-------- TEXT EXTRACT
It is, it certainly is.

But now it is time to buy
a four-pack of chat...

from the off-licence
of debate.

on Conversation Street!

- I remember that one.
- I remember that one.

I enjoyed that one a lot.

Anyway, Volkswagen. They've come up
with a new, a one-off, racing car.

All electric, uh...
all-wheel drive.

It's called the IDR, I've
got a picture of it here.

Now, what interests me
about it is that

there's a claim that it generates
so much cornering force,

it can cause the driver
to black out.

Is... Is that a good idea?

A car that renders
its driver unconscious?

I just don't believe it.

I know Kimi Raikkonen
goes unconscious,

but that's normally after
the race in the hotel bar.

Yeah, that doesn't count.

That is Kimi's problem.

The other problem
with that is,

it's not lateral G that makes
you go unconscious, is it?

That's G from side to side,
that's not really the issue.

Lateral G
is what you get in a car

and it's where the blood
goes from side to side.

It's only got that... And I'm
wide, but it only goes that far.

So in your head you've got one
bit a bit drowsy and black-outy,

but the other side of your head,
when going round a corner,

- is really alert cos it's full of blood.
----------------
In the transcript above, why does the speaker say lateral G is not really what makes a driver black out? Answer in one to three sentences.
-------- GIVEN MATERIAL
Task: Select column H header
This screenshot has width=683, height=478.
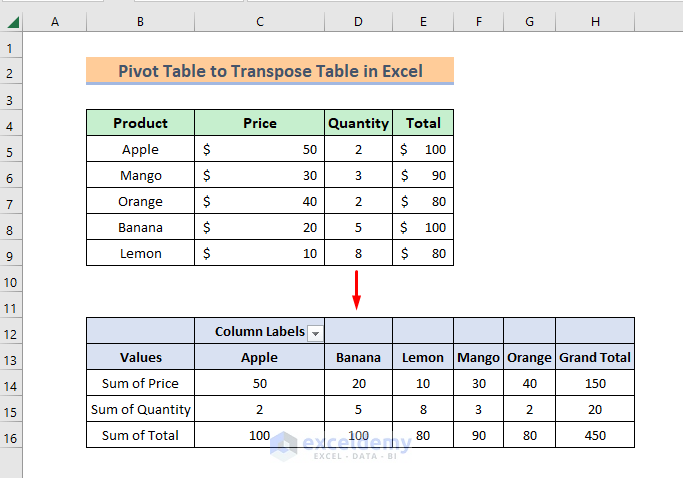Action: tap(594, 21)
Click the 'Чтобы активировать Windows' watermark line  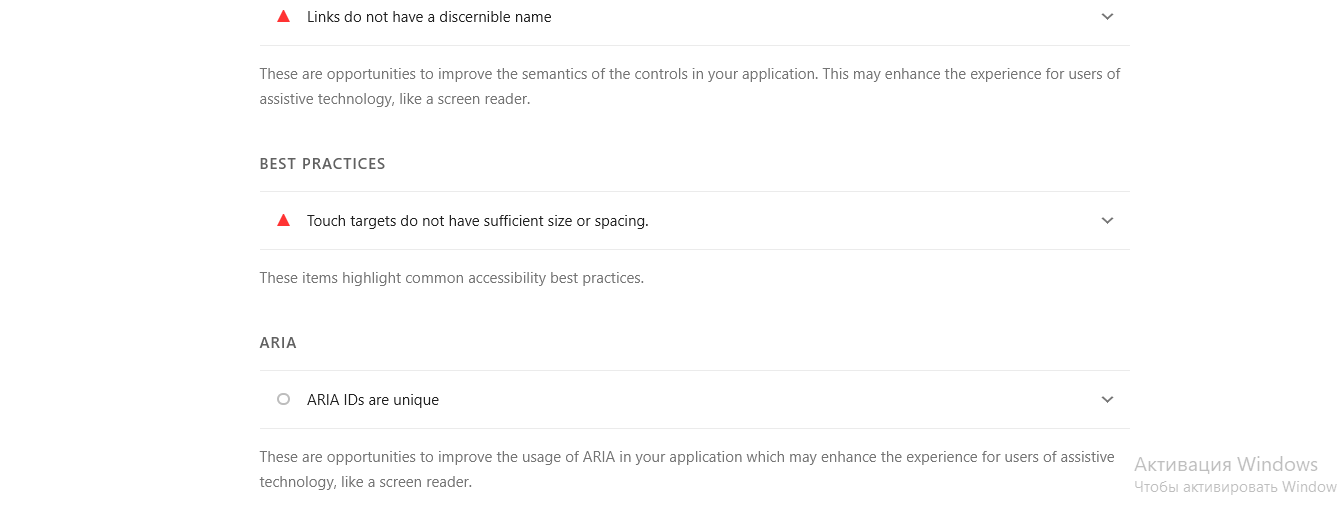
----------------
**REPLY**
Lateral G only moves the blood from side to side, and a head is only so wide, so the blood can shift only a short way. In a corner, one side of the head might get drowsy, but the other side stays alert because it is full of blood.